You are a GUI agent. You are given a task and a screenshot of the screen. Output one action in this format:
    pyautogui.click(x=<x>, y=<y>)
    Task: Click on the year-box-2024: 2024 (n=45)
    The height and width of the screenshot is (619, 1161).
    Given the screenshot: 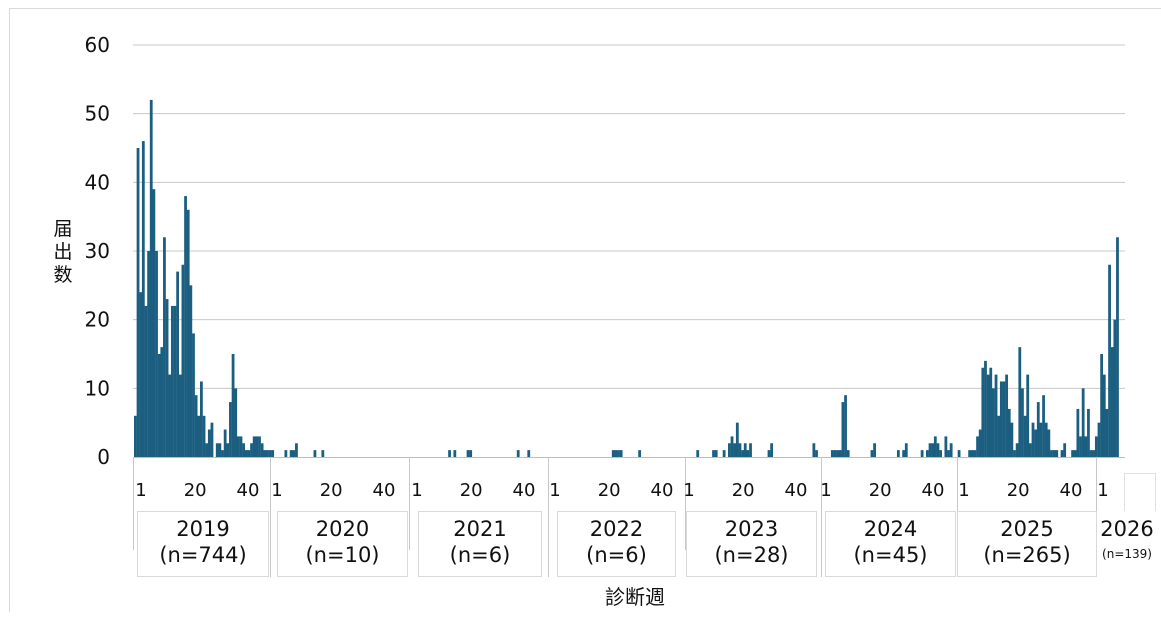 What is the action you would take?
    pyautogui.click(x=890, y=544)
    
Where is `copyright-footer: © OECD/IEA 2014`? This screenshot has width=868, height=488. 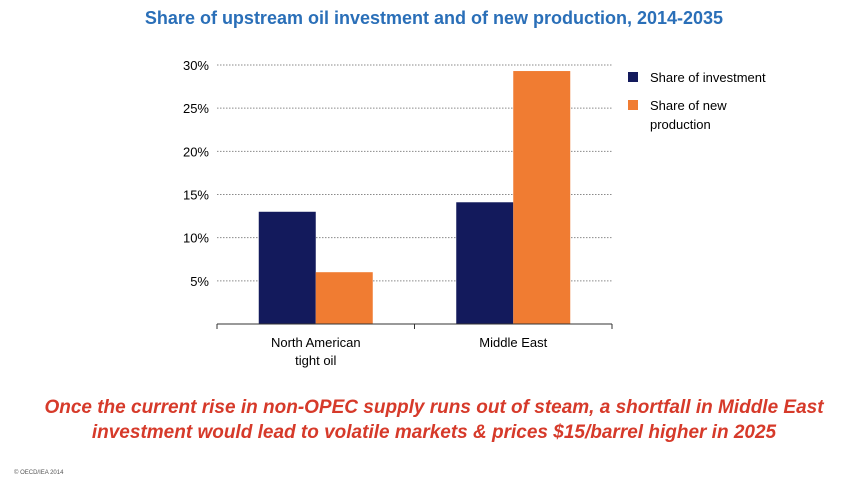 copyright-footer: © OECD/IEA 2014 is located at coordinates (39, 473).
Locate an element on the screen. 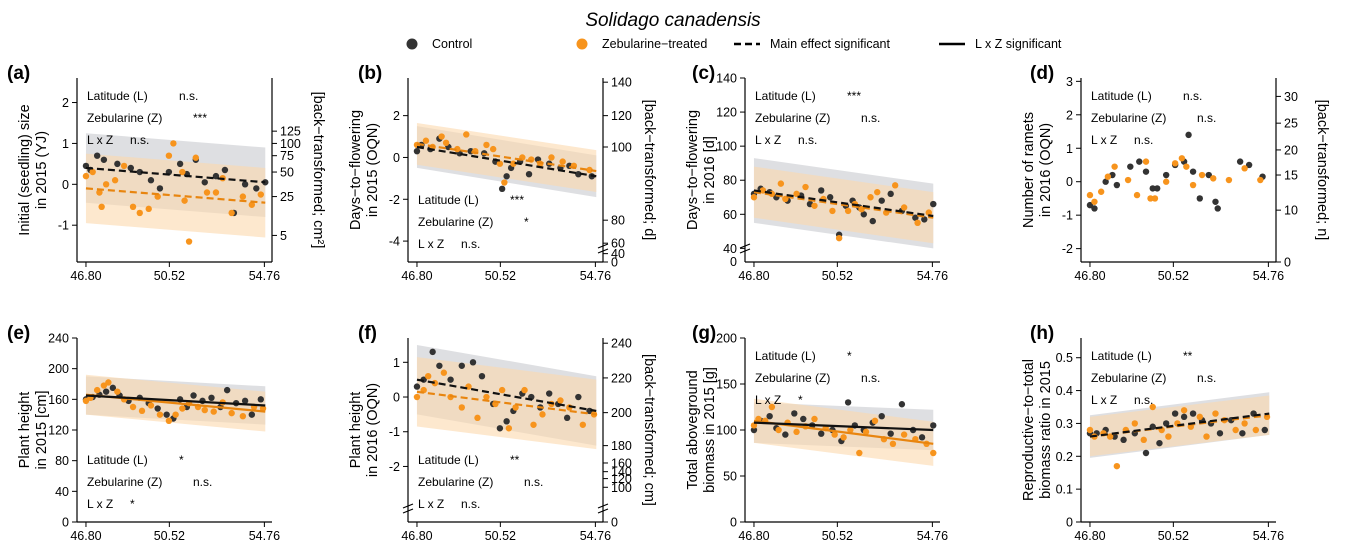 Image resolution: width=1347 pixels, height=547 pixels. stats-term: Zebularine (Z) is located at coordinates (792, 378).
┄┄┄┄┄┄┄┄┄┄
▶ **Exercise prompt**
Render the lines from the start of the entries through the line containing "The height and" as a numbered list, leaving out any blank lines.

▶ **Written solution**
1. You are a GUI agent. You are given a task and a screenshot of the screen. Output one action in this format:
2.     pyautogui.click(x=<x>, y=<y>)
3.     Task: Click on the year-box-2024: 2024 (n=45)
4.     The height and width of the screenshot is (619, 1161).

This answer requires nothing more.